Open resistance and assassinations of German personnel provoked such massive reprisals on the civilian population that they were abandoned in favour of more covert action. As well as derailing trains, blowing bridges and cutting communications, AK operations embraced the wholesale sabotage of German military materiel—engines, view-finding and navigation equipment for tanks, guns and planes—at source in the factories which produced them.
The life of the nation was lived in hiding. The government was represented by the Delegatura, an executive based in Warsaw with its own consultative committee drawn from all parties. The Delegatura was the political master of the AK and controlled everything in Poland from underground law courts to the flying universities and clandestine schools, much as the City Committee had done in 1863.
For a period of six years, education at every level was carried on secretly. Bombs were manufactured, plays were staged and books were published under the noses of the Germans, and an active clandestine press kept people informed. These activities were carried out with an efficiency and a wit that sometimes obscure the difficulties and dangers involved. Torture, concentration camp and death awaited anyone on whom German suspicion fell, and many thousands paid the price.
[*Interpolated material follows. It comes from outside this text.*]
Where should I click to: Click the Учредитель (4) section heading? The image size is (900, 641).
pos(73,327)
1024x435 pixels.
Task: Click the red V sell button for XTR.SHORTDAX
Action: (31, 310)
One area in which the German reign of terror was devastatingly successful was in dividing and estranging the various ethnic groups inhabiting Poland, and particularly in segregating Poles of Jewish descent and sealing them off from the rest of society prior to exterminating them. This was achieved mainly by regulations that did not obtain in any other country occupied by the Germans.
In Poland, anyone caught assisting or sheltering a Jew faced an automatic death penalty not just for himself, but for his entire family. Faced with this, even most philo-Semitic Poles were reluctant to get involved. The same penalty applied to anyone failing to report that someone else living in the same house was sheltering a Jew. This meant that someone who noticed that another occupant in his apartment block was hiding one was powerfully tempted to save himself and his family by reporting the fact rather than run the risk of death by waiting until some other inhabitant of the block did so. But there were other factors at work as well.
Not unlike the Jews themselves, many Poles responded to repeated and relentless failure and misfortune by developing an exclusive sense of grievance, and a paranoid, inward-looking sense of the uniqueness of their predicament, accompanied by an inability to view events and processes otherwise than in a strictly personalised manner. This allowed them to watch the Jewish tragedy unfold around them without seeing it, or indeed seeing it merely as an element in a scenario in which they, the Poles, were the chief victims. And there were plenty of anti-Semites who regarded the German extirpation of Jews from Polish society with indifference, or even as a favourable development.
At the same time, countless Poles did risk their lives to hide Jews and provide them with false papers. The clergy saved thousands of Jews, mostly children, by concealing them in schools or orphanages attached to monasteries and convents. In 1942 the AK set up a special commission of assistance, codenamed Żegota, which was responsible for saving the lives of some 10,000 Jews.
Such operations were made all the more difficult and hazardous by splits and conflicts within the resistance movement itself. Followers of the extreme right in politics had formed the National Armed Forces (NSZ), which remained independent of the AK, and which took a different line on this and other issues. An even greater source of difficulty for the AK and the Delegatura was the People’s Army (AL), affiliated to a recently founded Polish Workers’ Party and ultimately to Moscow.
The Polish Communist Party had never been a significant force on the political scene. In the mid-1930s its leadership was imprisoned, and the bulk of the activists sought refuge in Russia, where in 1938 Stalin liquidated the higher echelons and dispatched the rest to the Gulag. The only senior Polish communists to avoid this fate were those, like Władysław Gomułka and Marceli Nowotko, who were safe inside Polish jails.
In the spring of 1941, Stalin began seeking out those surviviing Polish communists. In December 1941 he instructed Nowotko to start a Polish workers’ party, which he did, in January 1942, but he was assassinated less than a year later. In 1943, Gomułka, who had been organising underground units in south-eastern Poland, became leader of the party, and it was under his leadership that the People’s Army built its own structures as an alternative to those of the Polish government, which Stalin meant to unseat.